Start of Selected text

Books

Accidents of Providence, by Stacia M. Brown

In a piece written a couple of years ago for the New York Times, Paul Elie laments the absence of serious engagement with the Christian faith in contemporary American fiction. Chris­tianity, he argues, may appear as a cultural artifact; as a curious, ironic, or possibly toxic backdrop to the real action of a story; as something that a novel’s characters experience when they are growing up; or occasionally as an unexpected intrusion into otherwise secular lives. But that is all. Elie scans the literary horizon and wonders what happened to the O’Con­nors, Percys, and Updikes of the world, those writers “who can dramatize belief the way it feels in your experience, at once a fact on the ground and a sponsor of the uncanny, an account of our predicament that still and all has the old power to persuade.”

Elie should read Stacia Brown’s debut novel, Accidents of Providence. Brown, who has a Ph.D. in historical theology from Emory University, displays that unusual combination of exceptional literary talent and theological acumen that Elie finds wanting in American letters. Short-listed for the 2014 Townsend Prize, the novel is a work of historical fiction set in London during the turbulent period of the English civil wars. At once a romance, a murder mystery, and a theological parable, Accidents of Providence is a profound meditation on the nature of love and friendship, the active presence of God in the world, and the unavoidable spiritual tensions that arise between law and grace, necessity and possibility, self-sacrifice and self-preservation, and ultimately cross and resurrection when people try to live out their Christian convictions amid the complexities and ambiguities of human history.

The novel opens in November 1649 following the victory of the Puritan-dominated parliament over the Anglican-supported monarchy, the execution of Charles I, and the dissolution of the House of Lords. The parliamentary army fashions itself as the champion of the people but has suppressed the Levellers, a democratic movement composed largely of religious dissenters agitating for popular sovereignty, equality, voting rights, and religious tolerance.

End of Selected text
Start of Given material

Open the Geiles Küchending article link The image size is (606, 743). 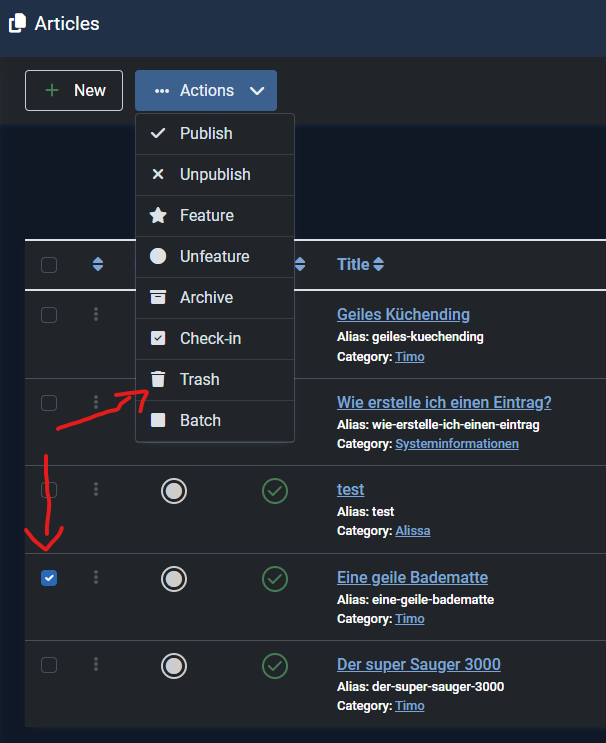click(x=403, y=315)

End of Given material

Required action » Translate into Spanish the following sentence from the book review above: "Short-listed for the 2014 Townsend Prize, the novel is a work of historical fiction set in London during the turbulent period of the English civil wars."

Response area » Preseleccionada para el Premio Townsend de 2014, la novela es una obra de ficción histórica ambientada en Londres durante el turbulento período de las guerras civiles inglesas.